- **MATERIALS PROVIDED**:
- Opening Delimiter -
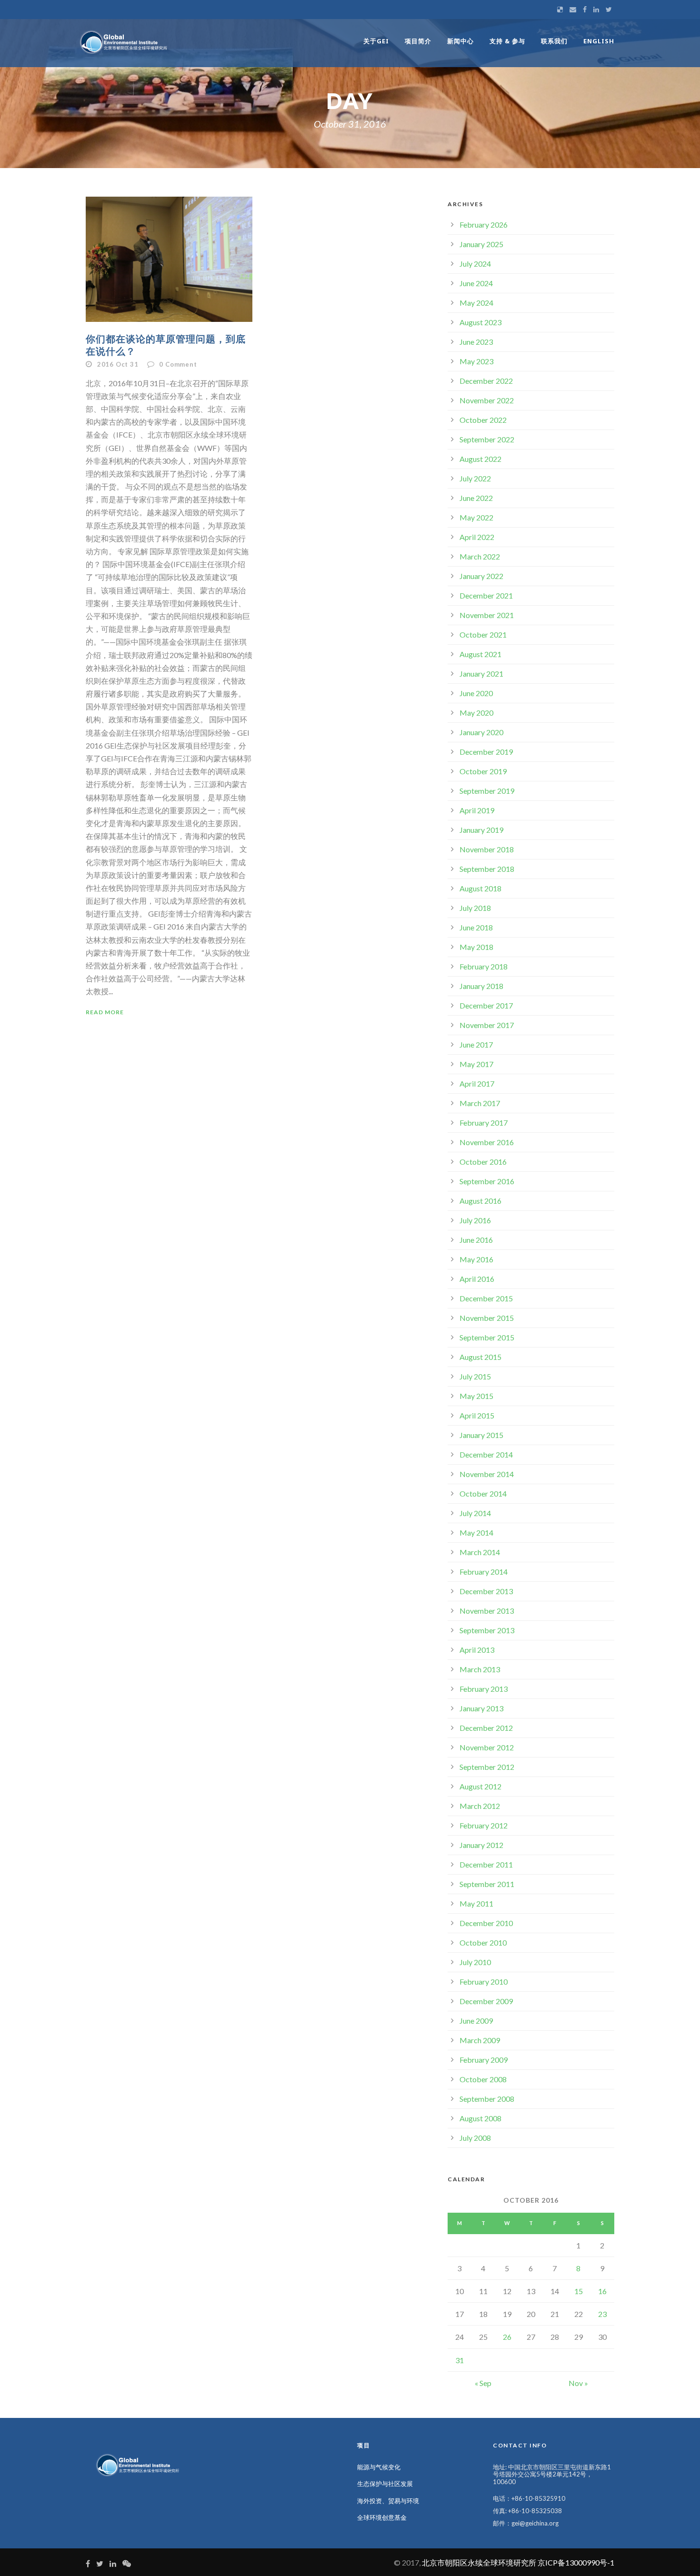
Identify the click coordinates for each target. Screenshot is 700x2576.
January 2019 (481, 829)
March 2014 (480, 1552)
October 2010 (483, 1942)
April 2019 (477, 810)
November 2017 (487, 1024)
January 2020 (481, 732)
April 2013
- Closing Delimiter -
Return the records above exactly as written, but without any of the pictures.

- **RESULT**:
Identify the click coordinates for each target. Screenshot is 700x2576.
January 2019 (481, 829)
March 2014 (480, 1552)
October 2010 (483, 1942)
April 2019 (477, 810)
November 2017 (487, 1024)
January 2020 (481, 732)
April 2013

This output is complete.